• PROVIDED ENTRIES

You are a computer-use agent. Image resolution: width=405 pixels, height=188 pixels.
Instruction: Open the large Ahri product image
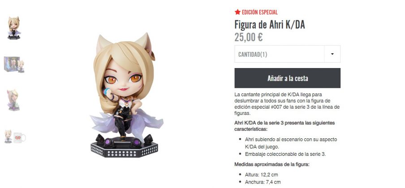point(126,95)
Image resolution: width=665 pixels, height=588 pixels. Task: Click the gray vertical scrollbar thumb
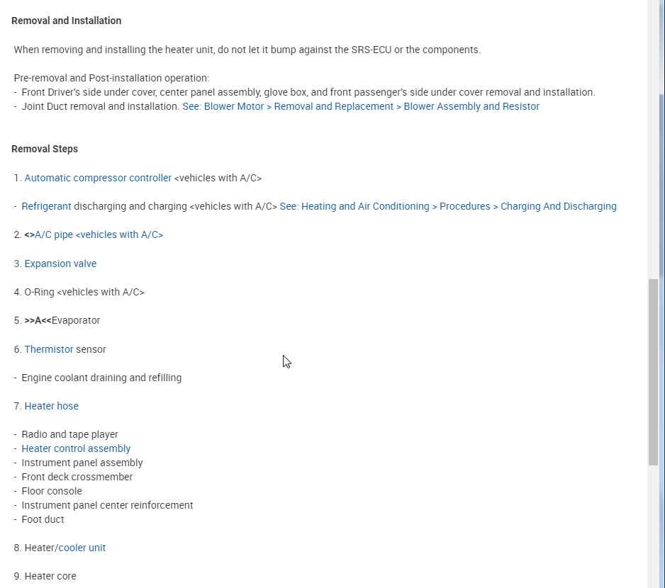653,372
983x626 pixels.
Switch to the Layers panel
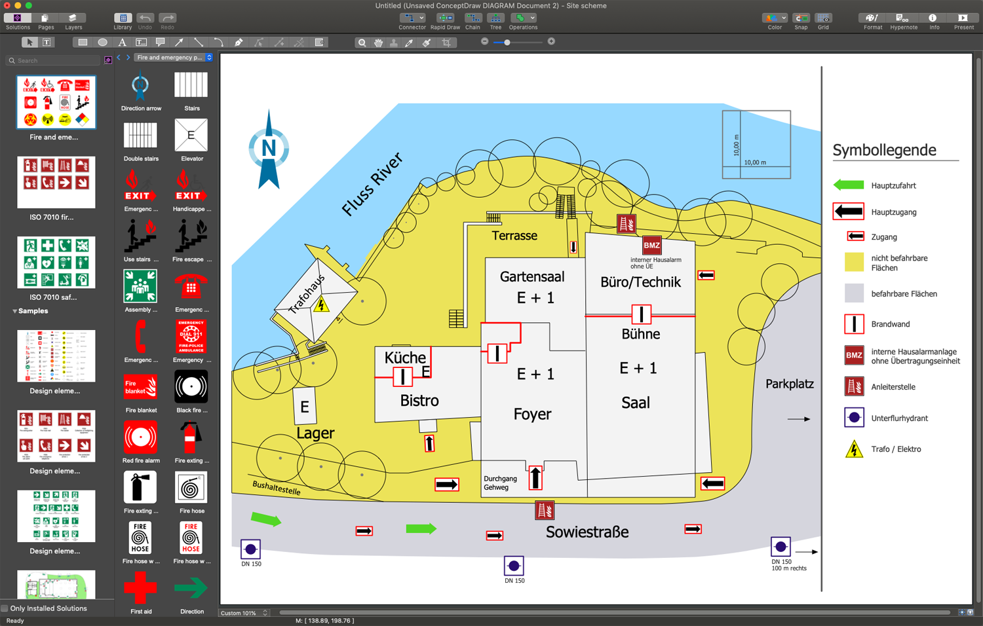point(73,21)
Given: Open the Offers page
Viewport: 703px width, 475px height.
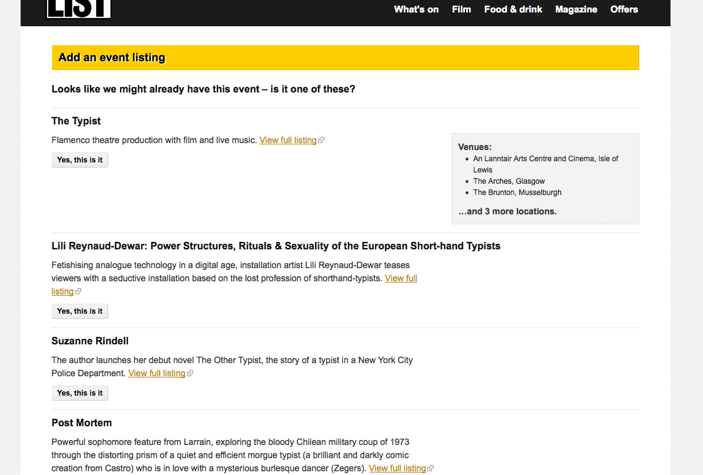Looking at the screenshot, I should pos(624,9).
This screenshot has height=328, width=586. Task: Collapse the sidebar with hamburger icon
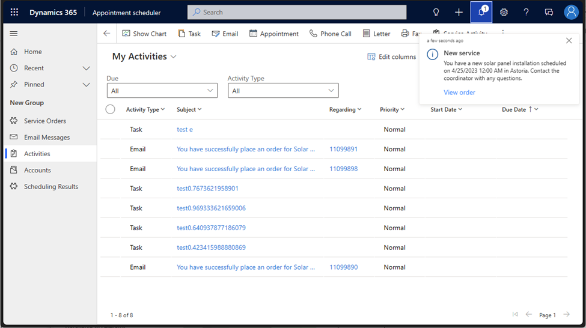(14, 34)
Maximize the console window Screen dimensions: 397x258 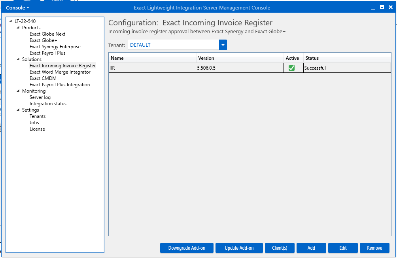pos(382,8)
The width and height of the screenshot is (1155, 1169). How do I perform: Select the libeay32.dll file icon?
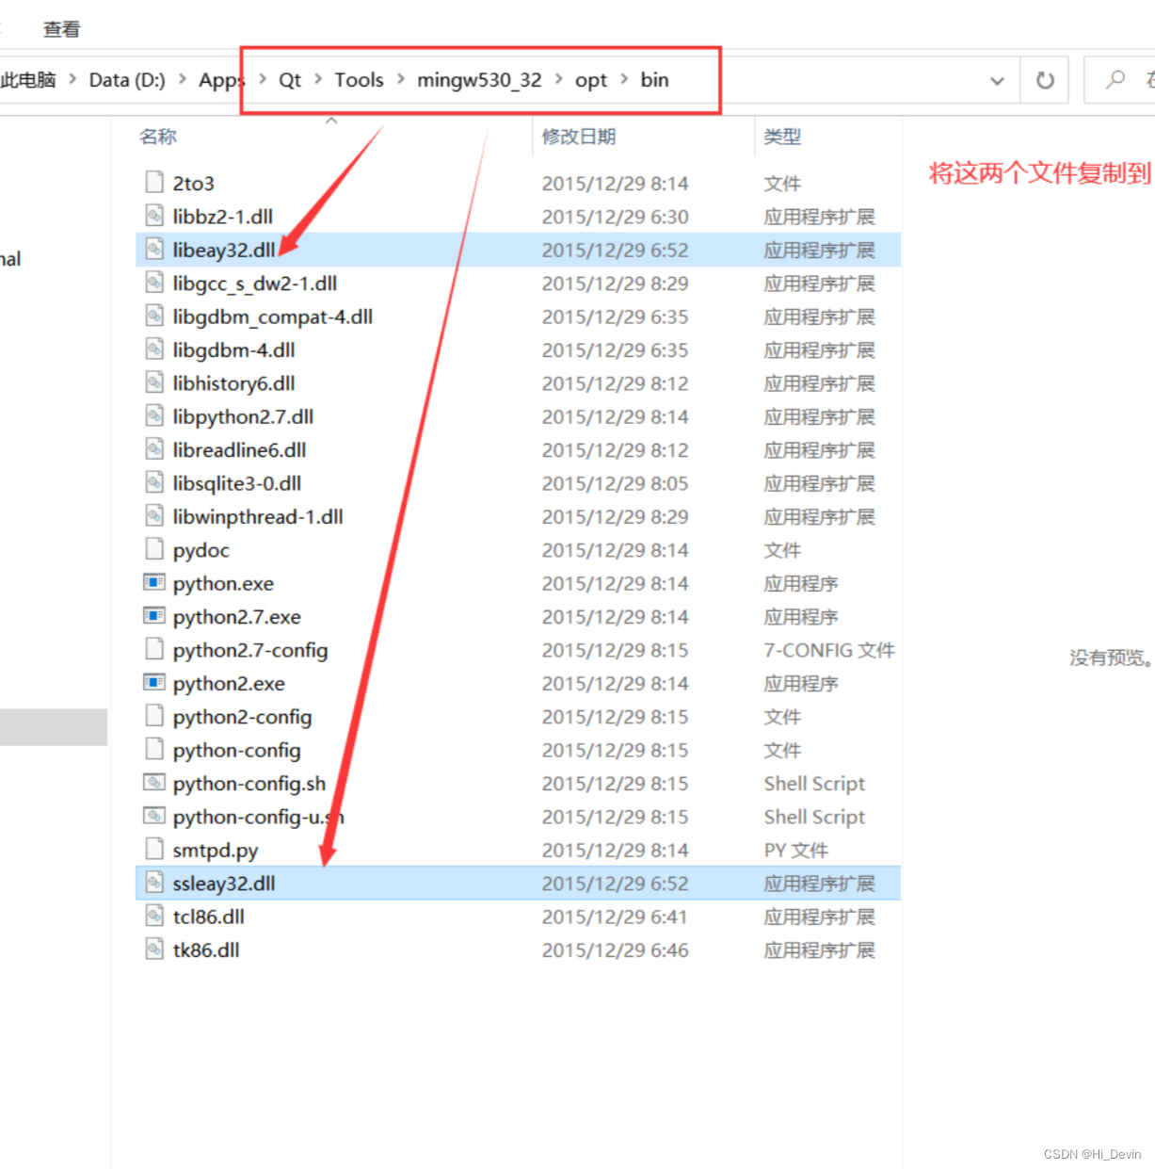tap(153, 249)
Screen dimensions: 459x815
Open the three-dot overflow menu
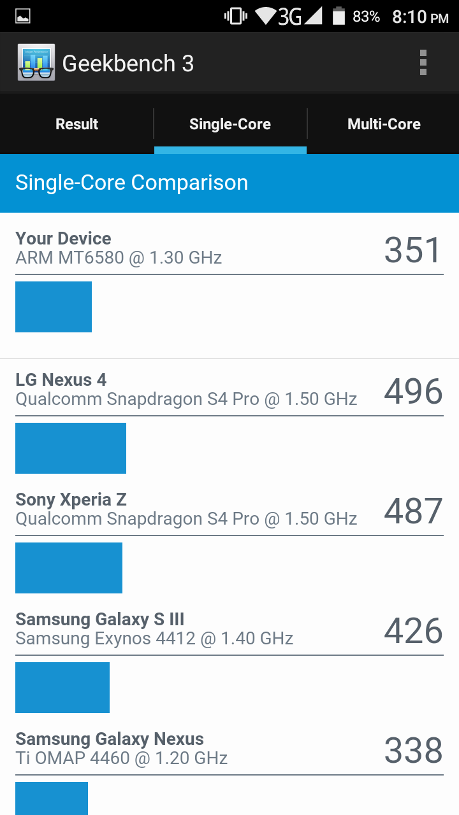[x=423, y=63]
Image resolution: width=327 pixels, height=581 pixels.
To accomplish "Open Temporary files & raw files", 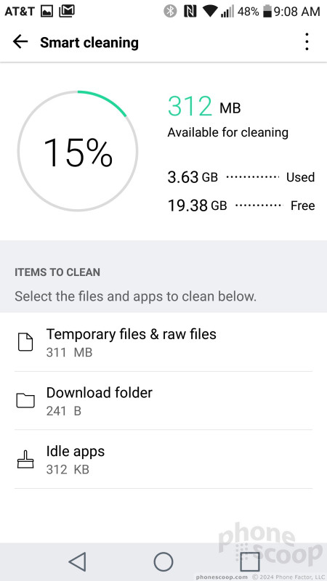I will pyautogui.click(x=164, y=342).
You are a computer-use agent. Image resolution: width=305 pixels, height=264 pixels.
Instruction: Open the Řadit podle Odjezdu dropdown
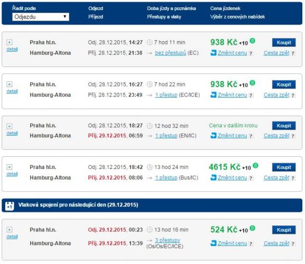[41, 17]
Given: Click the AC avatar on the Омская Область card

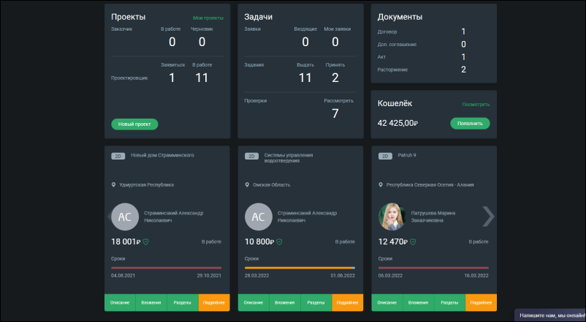Looking at the screenshot, I should [259, 217].
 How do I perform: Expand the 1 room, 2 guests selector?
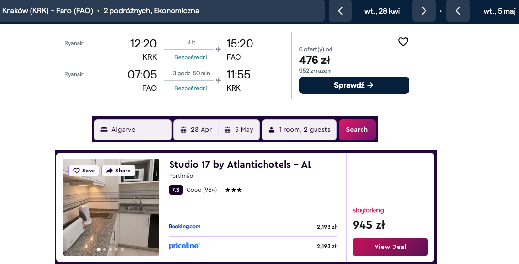[x=299, y=130]
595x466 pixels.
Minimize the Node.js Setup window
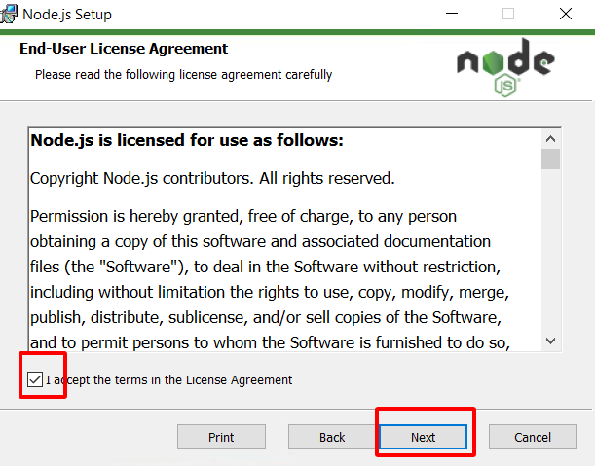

• TASK PROMPT
Your task is to list each line of the records with the word "agent".

• SOLUTION FOR THIS TASK
You are a computer-use agent. Image resolution: width=405 pixels, height=188 pixels.
You are a computer-use agent. Image resolution: width=305 pixels, height=264 pixels.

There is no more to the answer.